Work instruction: Retype each line exactly as it stands, beginning at the first line of the material and finishing with the line that contains "Chicago (21, 1168)".
*** Exercise materials ***
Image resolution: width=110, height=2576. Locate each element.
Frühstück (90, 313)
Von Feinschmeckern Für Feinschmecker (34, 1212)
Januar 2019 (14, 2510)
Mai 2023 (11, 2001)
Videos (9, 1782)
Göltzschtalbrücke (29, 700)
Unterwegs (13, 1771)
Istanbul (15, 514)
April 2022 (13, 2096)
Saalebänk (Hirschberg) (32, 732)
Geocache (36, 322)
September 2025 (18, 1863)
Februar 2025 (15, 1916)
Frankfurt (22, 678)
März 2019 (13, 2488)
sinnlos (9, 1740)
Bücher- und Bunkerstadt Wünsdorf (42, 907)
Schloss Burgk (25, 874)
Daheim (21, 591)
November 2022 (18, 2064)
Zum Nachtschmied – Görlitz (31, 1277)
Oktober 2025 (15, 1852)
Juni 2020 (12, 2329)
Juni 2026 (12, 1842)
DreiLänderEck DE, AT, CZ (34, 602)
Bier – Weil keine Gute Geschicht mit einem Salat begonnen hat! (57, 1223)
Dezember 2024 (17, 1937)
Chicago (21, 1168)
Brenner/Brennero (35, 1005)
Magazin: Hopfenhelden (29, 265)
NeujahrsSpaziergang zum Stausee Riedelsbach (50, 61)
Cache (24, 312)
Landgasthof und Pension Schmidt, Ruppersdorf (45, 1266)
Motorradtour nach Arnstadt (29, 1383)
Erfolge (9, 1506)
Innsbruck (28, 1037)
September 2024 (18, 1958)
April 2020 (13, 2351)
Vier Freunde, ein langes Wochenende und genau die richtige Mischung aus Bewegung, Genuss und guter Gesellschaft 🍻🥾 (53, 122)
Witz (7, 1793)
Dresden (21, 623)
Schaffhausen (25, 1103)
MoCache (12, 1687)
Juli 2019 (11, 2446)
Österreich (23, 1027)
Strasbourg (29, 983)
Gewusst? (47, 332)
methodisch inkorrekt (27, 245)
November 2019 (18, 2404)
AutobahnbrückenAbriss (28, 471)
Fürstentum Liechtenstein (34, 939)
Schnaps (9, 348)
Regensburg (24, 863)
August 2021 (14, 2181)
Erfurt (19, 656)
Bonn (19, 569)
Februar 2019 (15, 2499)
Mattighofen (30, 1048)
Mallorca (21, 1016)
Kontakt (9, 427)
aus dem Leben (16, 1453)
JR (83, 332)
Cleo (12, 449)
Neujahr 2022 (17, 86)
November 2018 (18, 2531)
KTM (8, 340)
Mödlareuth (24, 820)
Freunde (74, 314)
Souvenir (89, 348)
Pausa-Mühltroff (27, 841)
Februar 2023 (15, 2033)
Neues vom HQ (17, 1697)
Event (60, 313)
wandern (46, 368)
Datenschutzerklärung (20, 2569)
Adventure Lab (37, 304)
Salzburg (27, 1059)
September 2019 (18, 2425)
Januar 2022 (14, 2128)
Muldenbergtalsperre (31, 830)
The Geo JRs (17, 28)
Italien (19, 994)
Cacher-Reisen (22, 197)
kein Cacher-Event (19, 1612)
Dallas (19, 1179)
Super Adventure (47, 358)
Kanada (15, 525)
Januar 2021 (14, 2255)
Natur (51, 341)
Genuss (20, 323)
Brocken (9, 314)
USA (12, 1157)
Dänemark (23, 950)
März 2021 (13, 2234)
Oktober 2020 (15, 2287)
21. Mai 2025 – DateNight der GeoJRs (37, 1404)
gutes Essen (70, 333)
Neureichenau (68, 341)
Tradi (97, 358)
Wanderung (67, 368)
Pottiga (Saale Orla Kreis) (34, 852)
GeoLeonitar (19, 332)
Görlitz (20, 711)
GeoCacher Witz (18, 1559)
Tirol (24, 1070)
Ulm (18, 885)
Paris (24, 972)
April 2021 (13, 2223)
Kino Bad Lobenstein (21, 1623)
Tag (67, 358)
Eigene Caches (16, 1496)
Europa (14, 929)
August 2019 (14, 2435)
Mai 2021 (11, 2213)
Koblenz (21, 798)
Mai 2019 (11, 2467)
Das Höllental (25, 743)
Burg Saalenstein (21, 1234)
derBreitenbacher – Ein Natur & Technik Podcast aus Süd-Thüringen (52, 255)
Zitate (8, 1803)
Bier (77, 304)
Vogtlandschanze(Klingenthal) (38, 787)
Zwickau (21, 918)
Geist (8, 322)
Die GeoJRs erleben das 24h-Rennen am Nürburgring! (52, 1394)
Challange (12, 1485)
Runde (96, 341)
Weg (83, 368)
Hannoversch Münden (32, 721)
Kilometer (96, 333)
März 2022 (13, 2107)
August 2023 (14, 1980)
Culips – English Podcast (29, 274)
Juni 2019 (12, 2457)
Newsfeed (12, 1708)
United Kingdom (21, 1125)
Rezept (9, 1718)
*** End of Exercise materials ***
Exercise result:
Image resolution: width=110, height=2576. Locate each element.
Frühstück (90, 313)
Von Feinschmeckern Für Feinschmecker (34, 1212)
Januar 2019 (14, 2510)
Mai 2023 (11, 2001)
Videos (9, 1782)
Göltzschtalbrücke (29, 700)
Unterwegs (13, 1771)
Istanbul (15, 514)
April 2022 (13, 2096)
Saalebänk (Hirschberg) (32, 732)
Geocache (36, 322)
September 2025 (18, 1863)
Februar 2025 (15, 1916)
Frankfurt (22, 678)
März 2019 (13, 2488)
sinnlos (9, 1740)
Bücher- und Bunkerstadt Wünsdorf (42, 907)
Schloss Burgk (25, 874)
Daheim (21, 591)
November 2022 (18, 2064)
Zum Nachtschmied – Görlitz (31, 1277)
Oktober 2025 (15, 1852)
Juni 2020 (12, 2329)
Juni 2026 (12, 1842)
DreiLänderEck DE, AT, CZ (34, 602)
Bier – Weil keine Gute Geschicht mit einem Salat begonnen hat! (57, 1223)
Dezember 2024 (17, 1937)
Chicago (21, 1168)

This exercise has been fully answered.